Exercise objective:
Please pull out every line of the items below that contains the string "width". Case counts, so a line with a differently capitalized form does not qualify.

Source material:
* * * *

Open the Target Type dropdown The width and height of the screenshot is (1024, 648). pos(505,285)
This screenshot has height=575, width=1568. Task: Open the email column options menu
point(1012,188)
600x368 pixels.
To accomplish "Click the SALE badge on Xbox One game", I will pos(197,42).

* * * *

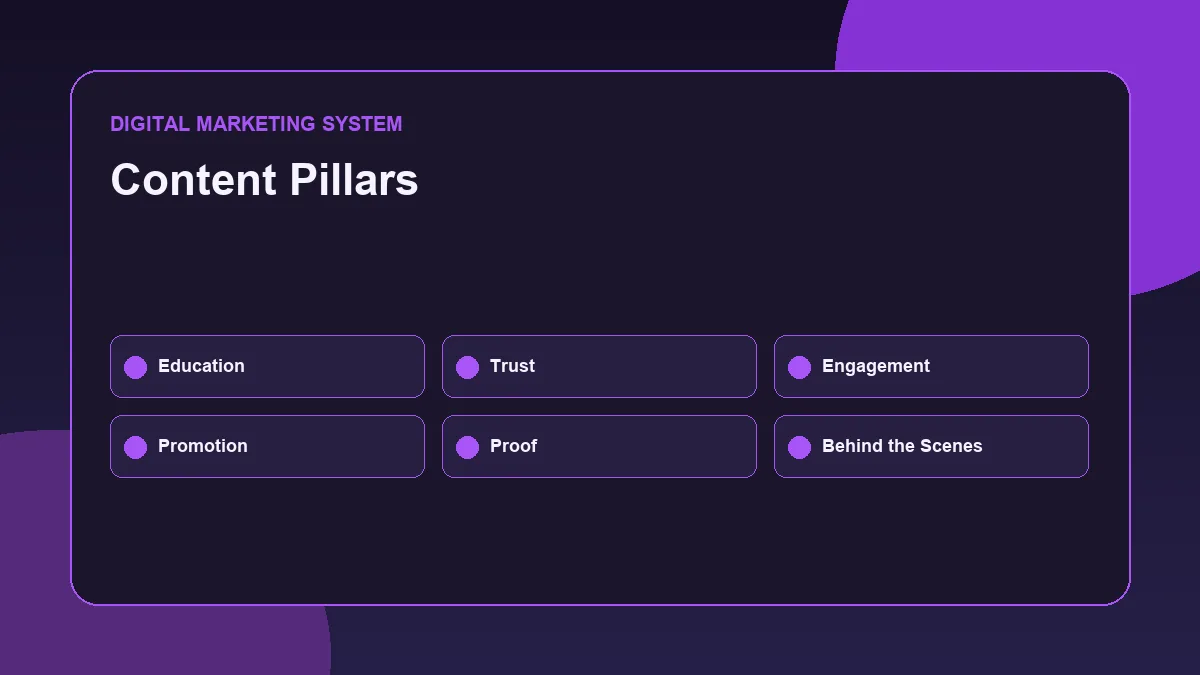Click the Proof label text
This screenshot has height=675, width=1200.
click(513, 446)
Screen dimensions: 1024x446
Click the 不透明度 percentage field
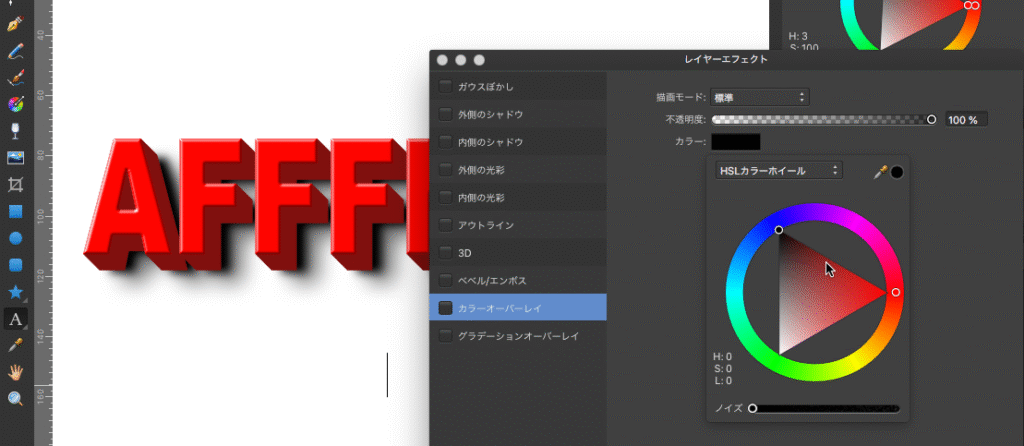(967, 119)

* * * *

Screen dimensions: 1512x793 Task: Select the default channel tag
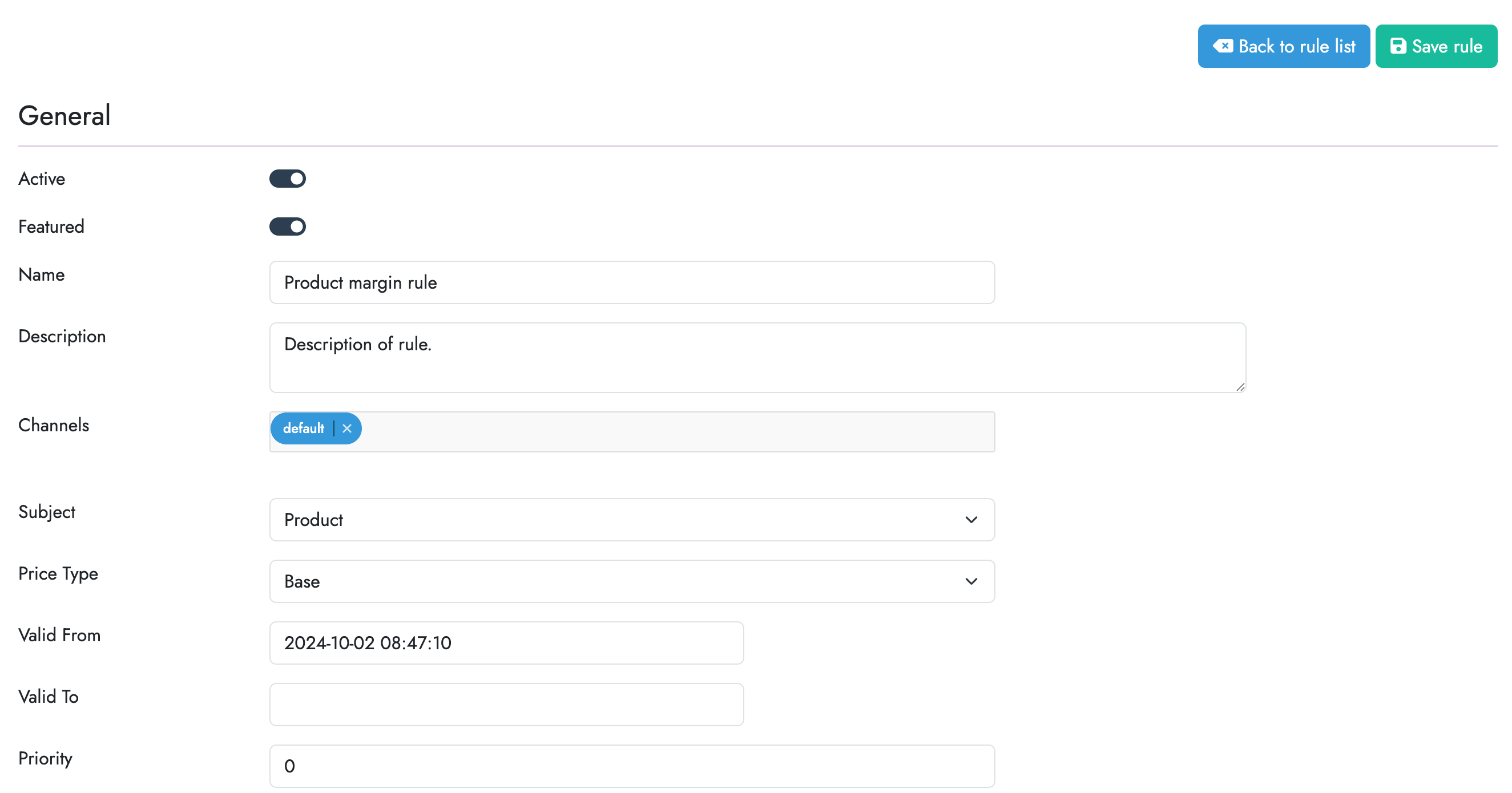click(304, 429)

* * * *

Task output:
Open the Target Type dropdown The width and height of the screenshot is (1024, 648). pos(505,285)
This screenshot has height=575, width=1568. Task: Open the email column options menu
This screenshot has height=675, width=1200.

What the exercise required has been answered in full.